[LU-4090] OST unavailable due to possible deadlock - Whamcloud Community JIRA

Details

Type: Bug
Resolution: Unresolved
Priority: Major
Fix Version/s: Lustre 2.7.0, Lustre 2.5.3
Affects Version/s: Lustre 1.8.8
Labels:
None

Severity:
3
Rank (Obsolete):
10994

Description

One OST became unavailable ane kept on dumping stack traces until its service is taken over by another OSS. This issue occured a couple of time on different servers.

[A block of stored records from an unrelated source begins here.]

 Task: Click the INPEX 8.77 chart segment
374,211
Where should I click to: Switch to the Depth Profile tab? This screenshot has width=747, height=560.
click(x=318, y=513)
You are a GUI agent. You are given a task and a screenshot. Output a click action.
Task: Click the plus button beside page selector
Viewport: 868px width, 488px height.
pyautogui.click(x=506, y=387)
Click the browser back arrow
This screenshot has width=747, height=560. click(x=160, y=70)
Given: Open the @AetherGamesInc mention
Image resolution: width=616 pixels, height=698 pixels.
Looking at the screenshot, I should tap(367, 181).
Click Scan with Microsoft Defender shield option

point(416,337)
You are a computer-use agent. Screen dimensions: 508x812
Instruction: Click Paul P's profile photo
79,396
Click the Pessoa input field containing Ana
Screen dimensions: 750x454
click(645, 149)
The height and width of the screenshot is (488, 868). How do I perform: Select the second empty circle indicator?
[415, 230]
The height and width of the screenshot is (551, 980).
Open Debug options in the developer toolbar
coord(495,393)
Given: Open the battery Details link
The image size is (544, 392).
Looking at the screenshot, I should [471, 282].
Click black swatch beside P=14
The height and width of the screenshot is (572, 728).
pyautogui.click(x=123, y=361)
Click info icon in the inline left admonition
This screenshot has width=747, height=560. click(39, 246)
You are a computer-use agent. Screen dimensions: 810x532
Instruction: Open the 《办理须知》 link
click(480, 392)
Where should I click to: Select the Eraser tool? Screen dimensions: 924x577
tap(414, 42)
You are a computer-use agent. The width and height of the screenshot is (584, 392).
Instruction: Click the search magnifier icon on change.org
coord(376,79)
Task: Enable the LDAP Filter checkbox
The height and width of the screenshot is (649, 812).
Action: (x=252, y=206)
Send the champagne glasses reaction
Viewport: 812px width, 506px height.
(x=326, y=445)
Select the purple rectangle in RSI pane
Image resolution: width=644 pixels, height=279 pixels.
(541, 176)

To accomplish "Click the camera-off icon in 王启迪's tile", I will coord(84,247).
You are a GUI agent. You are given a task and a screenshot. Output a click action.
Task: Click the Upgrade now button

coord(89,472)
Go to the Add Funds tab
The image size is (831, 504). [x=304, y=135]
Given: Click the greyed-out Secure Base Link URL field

After some inverstigation, we found that a lot of service theads hang at different places. Here is a list of where they stuck.

ll_ost_01:10226,-ll_ost_07:10232,-ll_ost_09:10234,-ll_ost_11:10236,-ll_ost_13:10238,-ll_ost_15:10240,-ll_ost_18:10243
filter_lvbo_init
--filter_fid2dentry
----filter_parent_lock
------filter_lock_dentry
-------~~LOCK_INODE_MUTEX(dparent~~>d_inode);

ll_ost_06:10231,-ll_ost_16:10241,-ll_ost_484,-ll_ost_io_129,-ll_ost_io_123,-ll_ost_383
fsfilt_ext3_start
--ext3_journal_start
----journal_start
------start_this_handle
----------__jbd2_log_wait_for_space
-----------~~mutex_lock(&journal~~>j_checkpoint_mutex);

ll_ost_17:10242
filter_lvbo_init
--filter_fid2dentry
----filter_parent_lock
----lookup_one_len
------__lookup_hash
-------~~inode~~>i_op->lookup-=-ext4_lookup
----------ext4_iget
------------iget_locked
--------------ifind_fast
----------------find_inode_fast
------------------__wait_on_freeing_inode
-------------------?~~ldiskfs_bread...-Child-dentry's-inode~~__I_LOCK

ll_ost_io_15
ost_brw_write
--filter_commitrw_write
----fsfilt_ext3_commit_wait
------autoremove_wake_function
-------~~fsfilt_log_wait_commit~~=-jbd2_log_wait_commit

We think that is not neccessarily the problem of Lustre codes. And we found a nearly merged patch which fixes a similar deadlock problem in __jbd2_log_wait_for_space(). Maybe it is the root cause?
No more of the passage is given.